FOCUS ON CHINESE-CANADIAN COMMUNITY
TAIWANESE BEVERAGE RECALL SCARE
BY GABRIELLA WONG
CANADA prides itself on tight regulations of its international imports to ensure that products that enter the country are of top quality. Recently there have been concerns in the Chinese-Canadian community about some food products from Taiwan which ordered a recall of many of its plastic-packaged beverages and foods because of the cancer-causing substance called DEHP (di-ethyl hexyl phthalate). Over the long term, DEHP can cause problems in the male reproductive systems, including development of defective sperm. Ongoing investigations are looking into how long the plastics have been contaminated with DEHP and to what extent.
Taiwan took the initiative to disclose the details about which food brands have been affected. The Taiwanese government took strict measures to pull the products off the shelves. Grocery stores and wholesalers across Hong Kong and China that carry popular Taiwanese delicacies have been frantic in their reaction to the recall. The Canadian Food Inspection Agency has been dealing calmly with the matter, ordering the immediate recall of six fruit juice and jam products to date. Kuo Hua Trading Company located on Richmond’s busy No. 3 Road is the main distributor in Canada for Taiwanese foods. Hotels, restaurants and grocery stores deal with Kuo Hua, which is itself a popular retail store, for famous imported products. Taiwanese-owned companies pride themselves in their creative and popular food products such as teas and fruity beverages. But with their national brands tainted with this contamination issue, entrepreneurs are desperately trying to save their reputation.
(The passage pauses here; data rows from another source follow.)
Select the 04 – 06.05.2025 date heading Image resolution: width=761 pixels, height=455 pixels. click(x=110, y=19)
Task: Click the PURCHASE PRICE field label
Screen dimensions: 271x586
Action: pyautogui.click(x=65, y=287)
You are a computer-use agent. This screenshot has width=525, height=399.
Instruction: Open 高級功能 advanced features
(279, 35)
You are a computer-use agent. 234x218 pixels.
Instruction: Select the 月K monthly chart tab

One of the most popular and successful Taiwanese delights is bubble tea. This beverage that comes in a variety of flavours is a familiar one, with signature tapioca pearls sucked out with a colourful thick straw. It has been a favourite for Asians and non-Asians alike, having numerous businesses start-ups in Canada dedicated to it. The bubble tea culture has transcended cultures and generation gaps, making it the socializing alternative to “let’s grab a coffee together.”
Bubble tea has received criticism on its high-carb count. Each regular-sized cup packs the energy of one and a half bowls of white rice. It’s not the most nutritious thing indeed. But perhaps the scarier fact about the much loved beverage is that the plastic cups used specially for bubble tea may contain DEHP. This is still under investigation, but the suspicion is enough to unnerve consumers.
There also has been an extension of the issue that has attracted the American FDA (Food and Drug Administration) to clarify some facts. Medical bags used in hospitals to carry medications or saline have been rumoured to contain DEHP as well. These PVC (polyvinyl chloride) bags are added with DEHP to soften it, making it more flexible and useful. The concern is the risk of the substance leaching out of the bags and getting directly injected into patients. The FDA has clarified that DEHP has shown to be causing reproductive defects only in animal tests. Any threat to humans has not been found yet.
The DEHP scare has been the largest scale product recall in Taiwanese history. Canadians who bought such products have already phoned in to Kuo Hua for refunds. T&T Supermarkets do not carry such products but have pulled everything of the same brand off their shelves just to be on the safe side. Canadian chemists and doctors have been trying to demystify the issue, telling consumers there is no need to shift into panic mode. Information from professionals is much needed to help educate the public.
As consumers, our role is to discern between facts and rumour. Think about who you hear it from, and how credible their source of information is. I found that Taiwanese companies both local and abroad have made a reasonable effort to limit the spread of DEHP-contaminated products. This large recall has not only made the reputation of Taiwanese goods plummet, but has also cast another shadow on Asian food safety standards. Comments on online English newspaper articles about this issue demonstrate the general stereotype that Asian countries have unclear regulations for their products. Blowing the story out of all proportion does not help innocent Asian food companies gain back customer confidence.
Gabriella Wong is a Canadian-born Chinese studying at the University of British Columbia, and President of the Awareness for WWII in Asia Club. She writes a bi-weekly column for Asian Journal.